81 Filosofie in het kader van het Franse baccalaureaat

La diversité des cultures sépare-t-elle les hommes? Worden door de verschillen van cultuuur de mensen van elkaar gescheiden? Het is één van keuze onderwerpen van het eindexamen filosofie, ‘Technologie’, van dit jaar.
  Met zou deze opgave voor moeten leggen aan al degenen die dwepen met de verengelsing van het hoger onderwijs om te zien wat ze er van maken als ze dat in het Engels moeten doen.

—————————————————————————————————

De nationale eindexamens van de Franse middelbare school (lycées) hebben vorige maand plaatsgevonden en deze week zijn de resultaten bekend gemaakt. Men zij er aan herinnerd dat de 3 jarige lycée volgt op het 4-jarige collège. Er zijn 3 hoofdrichtingen. (1) De algemene richting (litteratuur ‘L’; economie en maatschappij ‘ES’; de edelfilière ‘sciences’ ‘S’) met 338.186 eindexaminandi. (2) de kwalificerende professionele richting (bac pro) voor allerlei ambachten (handel, boekhouding, maroquinerie, beveiliging, plasturgie, bakkerij, grafische industrie enz.) en ook de landbouw met 183.688 kandidaten en (3) de voorbereidende technologische richting (bac techno), waar normaliter een hogere vakopleiding van 2 jaar aan vastzit (hotellerie, muziek & dans, agronomie, duurzame ontwikkeling enz.) met 142.835 kandidaten. In totaal dus 664.709 kandidaten, let op de precisie, op een lichting van ongeveer 800.000 zielen, van wie minstens 110.000 het systeem verlaten zonder enige kwalificatie.
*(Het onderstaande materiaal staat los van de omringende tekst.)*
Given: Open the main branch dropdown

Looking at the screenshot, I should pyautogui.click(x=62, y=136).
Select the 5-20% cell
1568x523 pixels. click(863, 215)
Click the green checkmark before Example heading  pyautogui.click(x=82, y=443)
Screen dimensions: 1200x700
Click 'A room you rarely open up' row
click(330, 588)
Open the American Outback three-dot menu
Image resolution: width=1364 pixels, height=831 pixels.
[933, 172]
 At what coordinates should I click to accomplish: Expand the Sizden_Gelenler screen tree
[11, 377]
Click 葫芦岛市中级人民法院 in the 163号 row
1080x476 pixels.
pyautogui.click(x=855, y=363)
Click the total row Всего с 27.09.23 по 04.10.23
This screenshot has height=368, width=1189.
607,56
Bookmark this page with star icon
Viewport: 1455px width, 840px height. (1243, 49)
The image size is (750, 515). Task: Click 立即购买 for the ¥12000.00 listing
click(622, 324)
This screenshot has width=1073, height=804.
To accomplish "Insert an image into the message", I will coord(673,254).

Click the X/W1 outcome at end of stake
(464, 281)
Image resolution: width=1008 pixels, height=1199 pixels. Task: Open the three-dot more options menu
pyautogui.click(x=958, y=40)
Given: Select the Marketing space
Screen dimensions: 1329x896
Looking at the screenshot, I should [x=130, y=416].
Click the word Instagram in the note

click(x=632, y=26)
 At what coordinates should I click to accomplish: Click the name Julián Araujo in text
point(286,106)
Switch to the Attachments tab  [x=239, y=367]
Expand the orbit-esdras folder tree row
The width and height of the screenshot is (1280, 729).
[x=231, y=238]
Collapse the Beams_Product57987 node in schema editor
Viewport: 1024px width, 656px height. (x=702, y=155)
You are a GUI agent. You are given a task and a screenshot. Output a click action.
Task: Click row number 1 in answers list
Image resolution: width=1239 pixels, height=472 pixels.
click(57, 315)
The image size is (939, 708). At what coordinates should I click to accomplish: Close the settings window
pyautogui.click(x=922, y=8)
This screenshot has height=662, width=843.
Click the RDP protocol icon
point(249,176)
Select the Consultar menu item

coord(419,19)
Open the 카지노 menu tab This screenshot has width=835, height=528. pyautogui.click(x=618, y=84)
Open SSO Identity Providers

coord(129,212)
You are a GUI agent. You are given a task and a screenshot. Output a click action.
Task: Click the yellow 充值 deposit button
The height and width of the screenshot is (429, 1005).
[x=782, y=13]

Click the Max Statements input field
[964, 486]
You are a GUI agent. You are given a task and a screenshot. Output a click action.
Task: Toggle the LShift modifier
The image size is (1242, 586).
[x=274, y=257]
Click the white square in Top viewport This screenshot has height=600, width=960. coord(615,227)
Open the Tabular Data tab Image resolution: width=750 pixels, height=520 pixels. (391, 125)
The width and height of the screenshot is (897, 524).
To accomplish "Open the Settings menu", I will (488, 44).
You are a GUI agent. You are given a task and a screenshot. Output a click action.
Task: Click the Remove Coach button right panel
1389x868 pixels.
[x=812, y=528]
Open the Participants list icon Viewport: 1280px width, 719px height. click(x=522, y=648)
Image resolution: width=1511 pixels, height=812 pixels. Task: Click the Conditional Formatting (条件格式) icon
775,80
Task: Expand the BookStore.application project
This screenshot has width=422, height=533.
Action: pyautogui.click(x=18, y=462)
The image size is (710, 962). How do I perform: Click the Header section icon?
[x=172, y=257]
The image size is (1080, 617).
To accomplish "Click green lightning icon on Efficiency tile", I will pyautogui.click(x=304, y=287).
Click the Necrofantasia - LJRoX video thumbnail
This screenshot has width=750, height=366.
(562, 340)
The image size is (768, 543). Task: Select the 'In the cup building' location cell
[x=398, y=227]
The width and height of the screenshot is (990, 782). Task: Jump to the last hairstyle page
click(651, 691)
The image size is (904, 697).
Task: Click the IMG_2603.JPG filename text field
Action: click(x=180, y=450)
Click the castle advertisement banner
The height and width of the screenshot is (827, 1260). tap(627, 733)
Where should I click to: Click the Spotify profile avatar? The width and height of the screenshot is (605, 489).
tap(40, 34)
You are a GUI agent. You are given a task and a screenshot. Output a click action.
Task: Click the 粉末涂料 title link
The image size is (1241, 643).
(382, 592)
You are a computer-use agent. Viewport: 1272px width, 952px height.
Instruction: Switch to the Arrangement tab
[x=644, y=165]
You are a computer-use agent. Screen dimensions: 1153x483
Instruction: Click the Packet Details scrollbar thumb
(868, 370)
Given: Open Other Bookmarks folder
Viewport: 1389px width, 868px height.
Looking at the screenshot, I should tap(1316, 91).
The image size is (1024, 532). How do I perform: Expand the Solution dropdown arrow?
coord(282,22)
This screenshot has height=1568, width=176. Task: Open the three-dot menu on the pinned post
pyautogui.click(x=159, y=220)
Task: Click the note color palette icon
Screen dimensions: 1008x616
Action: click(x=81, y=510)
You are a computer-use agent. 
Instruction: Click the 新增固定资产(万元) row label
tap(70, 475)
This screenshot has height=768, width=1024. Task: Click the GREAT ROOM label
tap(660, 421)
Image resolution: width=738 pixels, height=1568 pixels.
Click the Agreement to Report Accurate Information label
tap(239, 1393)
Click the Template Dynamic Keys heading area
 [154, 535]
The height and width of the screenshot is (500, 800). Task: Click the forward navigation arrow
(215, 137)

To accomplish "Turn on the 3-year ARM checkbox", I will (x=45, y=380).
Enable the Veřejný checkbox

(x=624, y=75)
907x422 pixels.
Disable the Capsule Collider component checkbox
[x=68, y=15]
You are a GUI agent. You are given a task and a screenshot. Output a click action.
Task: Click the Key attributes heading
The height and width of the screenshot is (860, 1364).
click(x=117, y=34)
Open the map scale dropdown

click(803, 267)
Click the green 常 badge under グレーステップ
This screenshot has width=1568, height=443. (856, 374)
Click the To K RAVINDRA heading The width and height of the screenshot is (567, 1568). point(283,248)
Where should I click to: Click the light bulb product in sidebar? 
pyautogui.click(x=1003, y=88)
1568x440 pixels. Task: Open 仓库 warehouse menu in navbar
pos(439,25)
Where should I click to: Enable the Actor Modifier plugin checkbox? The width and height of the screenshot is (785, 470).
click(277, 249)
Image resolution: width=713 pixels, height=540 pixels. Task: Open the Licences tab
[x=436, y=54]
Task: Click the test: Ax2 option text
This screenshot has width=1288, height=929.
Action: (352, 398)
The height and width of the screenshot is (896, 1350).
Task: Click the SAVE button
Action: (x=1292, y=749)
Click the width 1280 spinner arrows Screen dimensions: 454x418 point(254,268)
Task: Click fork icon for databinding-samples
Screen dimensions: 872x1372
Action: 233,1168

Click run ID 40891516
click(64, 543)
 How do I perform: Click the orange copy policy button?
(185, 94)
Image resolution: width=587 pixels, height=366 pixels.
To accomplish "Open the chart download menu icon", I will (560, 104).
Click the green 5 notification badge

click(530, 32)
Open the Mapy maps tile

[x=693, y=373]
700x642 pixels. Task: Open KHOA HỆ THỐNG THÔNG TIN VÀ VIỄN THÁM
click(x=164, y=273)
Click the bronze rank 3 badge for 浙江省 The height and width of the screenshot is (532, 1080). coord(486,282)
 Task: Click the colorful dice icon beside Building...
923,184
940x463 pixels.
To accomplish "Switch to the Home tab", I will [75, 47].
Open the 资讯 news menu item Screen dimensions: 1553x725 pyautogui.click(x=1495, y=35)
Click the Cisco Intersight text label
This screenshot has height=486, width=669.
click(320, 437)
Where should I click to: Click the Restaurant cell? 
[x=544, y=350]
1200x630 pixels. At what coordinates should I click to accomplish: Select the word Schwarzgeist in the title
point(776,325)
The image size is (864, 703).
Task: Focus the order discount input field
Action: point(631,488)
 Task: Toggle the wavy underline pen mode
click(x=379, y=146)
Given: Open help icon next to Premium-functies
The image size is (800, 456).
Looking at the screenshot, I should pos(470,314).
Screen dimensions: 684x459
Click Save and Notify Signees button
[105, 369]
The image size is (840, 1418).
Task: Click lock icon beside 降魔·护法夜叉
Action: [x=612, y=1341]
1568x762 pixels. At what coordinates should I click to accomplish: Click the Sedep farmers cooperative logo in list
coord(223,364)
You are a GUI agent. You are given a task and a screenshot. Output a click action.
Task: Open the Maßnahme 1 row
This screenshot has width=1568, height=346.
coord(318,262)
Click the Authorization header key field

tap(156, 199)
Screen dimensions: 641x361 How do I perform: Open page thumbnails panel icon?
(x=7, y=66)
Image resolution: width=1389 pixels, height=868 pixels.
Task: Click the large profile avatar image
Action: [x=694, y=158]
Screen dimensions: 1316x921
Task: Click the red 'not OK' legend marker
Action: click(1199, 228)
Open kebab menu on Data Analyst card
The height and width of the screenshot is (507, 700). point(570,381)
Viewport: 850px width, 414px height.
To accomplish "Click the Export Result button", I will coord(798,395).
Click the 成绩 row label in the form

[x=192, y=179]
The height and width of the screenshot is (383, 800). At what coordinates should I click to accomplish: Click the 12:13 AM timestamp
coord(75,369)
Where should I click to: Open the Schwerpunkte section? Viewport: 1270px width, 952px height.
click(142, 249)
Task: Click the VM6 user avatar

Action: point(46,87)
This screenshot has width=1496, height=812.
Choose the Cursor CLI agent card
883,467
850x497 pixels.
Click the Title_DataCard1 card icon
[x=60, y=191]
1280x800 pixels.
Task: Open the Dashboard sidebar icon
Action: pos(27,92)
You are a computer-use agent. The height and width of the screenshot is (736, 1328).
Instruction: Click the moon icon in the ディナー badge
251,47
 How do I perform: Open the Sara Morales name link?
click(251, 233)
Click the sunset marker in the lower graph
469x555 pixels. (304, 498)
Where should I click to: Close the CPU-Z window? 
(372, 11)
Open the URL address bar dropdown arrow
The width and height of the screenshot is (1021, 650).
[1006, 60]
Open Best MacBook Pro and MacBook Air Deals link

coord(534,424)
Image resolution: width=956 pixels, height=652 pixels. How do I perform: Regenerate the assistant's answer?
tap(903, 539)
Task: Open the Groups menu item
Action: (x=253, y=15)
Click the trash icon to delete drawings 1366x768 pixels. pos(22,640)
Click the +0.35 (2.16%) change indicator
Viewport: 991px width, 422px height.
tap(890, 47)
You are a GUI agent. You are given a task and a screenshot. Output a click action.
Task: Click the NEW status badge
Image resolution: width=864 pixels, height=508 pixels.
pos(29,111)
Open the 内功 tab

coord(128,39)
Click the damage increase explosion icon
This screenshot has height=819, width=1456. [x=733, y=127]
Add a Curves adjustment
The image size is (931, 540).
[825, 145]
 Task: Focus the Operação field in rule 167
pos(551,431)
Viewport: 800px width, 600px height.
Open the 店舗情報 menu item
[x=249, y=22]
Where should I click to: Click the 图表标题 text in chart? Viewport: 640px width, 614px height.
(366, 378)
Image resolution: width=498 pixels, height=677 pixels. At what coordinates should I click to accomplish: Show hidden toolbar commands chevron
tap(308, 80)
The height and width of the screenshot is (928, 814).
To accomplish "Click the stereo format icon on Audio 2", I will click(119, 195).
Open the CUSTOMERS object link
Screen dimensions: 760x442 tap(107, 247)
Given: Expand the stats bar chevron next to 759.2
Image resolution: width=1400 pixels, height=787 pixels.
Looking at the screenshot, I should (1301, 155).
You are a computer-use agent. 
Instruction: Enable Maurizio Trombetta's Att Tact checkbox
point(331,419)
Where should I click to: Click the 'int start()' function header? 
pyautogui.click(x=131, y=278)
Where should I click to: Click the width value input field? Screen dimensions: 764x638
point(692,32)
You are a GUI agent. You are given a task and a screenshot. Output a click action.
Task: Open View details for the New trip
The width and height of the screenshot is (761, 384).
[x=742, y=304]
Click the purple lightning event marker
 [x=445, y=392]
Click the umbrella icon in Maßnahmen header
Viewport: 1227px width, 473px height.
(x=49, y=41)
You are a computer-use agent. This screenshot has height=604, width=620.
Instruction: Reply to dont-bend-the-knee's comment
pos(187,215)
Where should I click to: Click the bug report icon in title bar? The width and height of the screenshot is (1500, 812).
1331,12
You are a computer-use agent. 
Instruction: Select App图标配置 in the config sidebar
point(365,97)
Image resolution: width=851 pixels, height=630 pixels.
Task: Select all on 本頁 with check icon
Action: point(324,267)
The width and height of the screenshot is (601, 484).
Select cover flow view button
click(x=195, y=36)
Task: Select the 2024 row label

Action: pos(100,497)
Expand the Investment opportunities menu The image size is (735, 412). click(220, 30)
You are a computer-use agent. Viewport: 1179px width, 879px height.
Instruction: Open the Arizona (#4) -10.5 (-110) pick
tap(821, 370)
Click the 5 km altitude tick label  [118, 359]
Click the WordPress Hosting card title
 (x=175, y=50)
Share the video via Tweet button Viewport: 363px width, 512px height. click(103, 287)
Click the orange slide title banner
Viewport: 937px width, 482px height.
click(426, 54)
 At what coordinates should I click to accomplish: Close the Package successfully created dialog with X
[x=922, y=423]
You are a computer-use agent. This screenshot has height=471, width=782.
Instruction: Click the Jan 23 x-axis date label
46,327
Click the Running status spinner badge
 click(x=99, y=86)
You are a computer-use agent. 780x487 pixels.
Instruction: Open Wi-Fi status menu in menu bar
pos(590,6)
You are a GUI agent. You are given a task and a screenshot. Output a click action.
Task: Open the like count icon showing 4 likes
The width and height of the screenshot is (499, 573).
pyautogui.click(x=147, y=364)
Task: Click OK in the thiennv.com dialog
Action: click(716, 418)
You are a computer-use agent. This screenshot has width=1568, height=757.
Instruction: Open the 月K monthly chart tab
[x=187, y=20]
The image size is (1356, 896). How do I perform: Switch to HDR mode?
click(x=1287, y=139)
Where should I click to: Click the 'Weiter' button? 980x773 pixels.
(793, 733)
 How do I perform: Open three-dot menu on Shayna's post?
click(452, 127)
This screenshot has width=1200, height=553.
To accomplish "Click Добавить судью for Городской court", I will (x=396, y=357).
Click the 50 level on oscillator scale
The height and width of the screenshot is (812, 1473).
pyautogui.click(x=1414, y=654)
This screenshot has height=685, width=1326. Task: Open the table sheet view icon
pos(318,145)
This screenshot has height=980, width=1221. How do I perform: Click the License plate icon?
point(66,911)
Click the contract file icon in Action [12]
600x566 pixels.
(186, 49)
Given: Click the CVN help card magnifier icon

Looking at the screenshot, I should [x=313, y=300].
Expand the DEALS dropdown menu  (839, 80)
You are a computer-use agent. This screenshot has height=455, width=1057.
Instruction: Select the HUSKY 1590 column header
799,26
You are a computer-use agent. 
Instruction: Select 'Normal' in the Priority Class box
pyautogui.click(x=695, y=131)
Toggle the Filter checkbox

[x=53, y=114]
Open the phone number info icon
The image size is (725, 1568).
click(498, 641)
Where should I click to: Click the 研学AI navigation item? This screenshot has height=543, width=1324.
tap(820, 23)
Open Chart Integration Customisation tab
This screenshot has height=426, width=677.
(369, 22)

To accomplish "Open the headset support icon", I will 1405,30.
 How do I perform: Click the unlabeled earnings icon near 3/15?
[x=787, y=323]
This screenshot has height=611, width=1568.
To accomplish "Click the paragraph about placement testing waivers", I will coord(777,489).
Het verschil tussen een ‘bac pro’ en een ‘bac techno’ is dat eerste meteen toegang geeft tot de arbeidsmarkt en de tweede een vervolgopleiding impliceert. Geografisch zijn de ‘bac pro lycées’ van de andere lycées gescheiden. Om deze enorme examenfabriek in goede banen te leiden moesten 170.000 correcteurs en examinateurs gemobiliseerd worden die 4 miljoen kopieën moesten corrigeren met cijfers van één tot 20, waar ze € 5/kopie voor kregen € 9,60/uur voor de mondelinge examens. Mondelinge examens zijn er voor de ‘rattrapage’ (= herkansing) van de twijfelgevallen die het gemiddelde van 10 niet haalden, waarbij de schoolresultaten betrokken worden.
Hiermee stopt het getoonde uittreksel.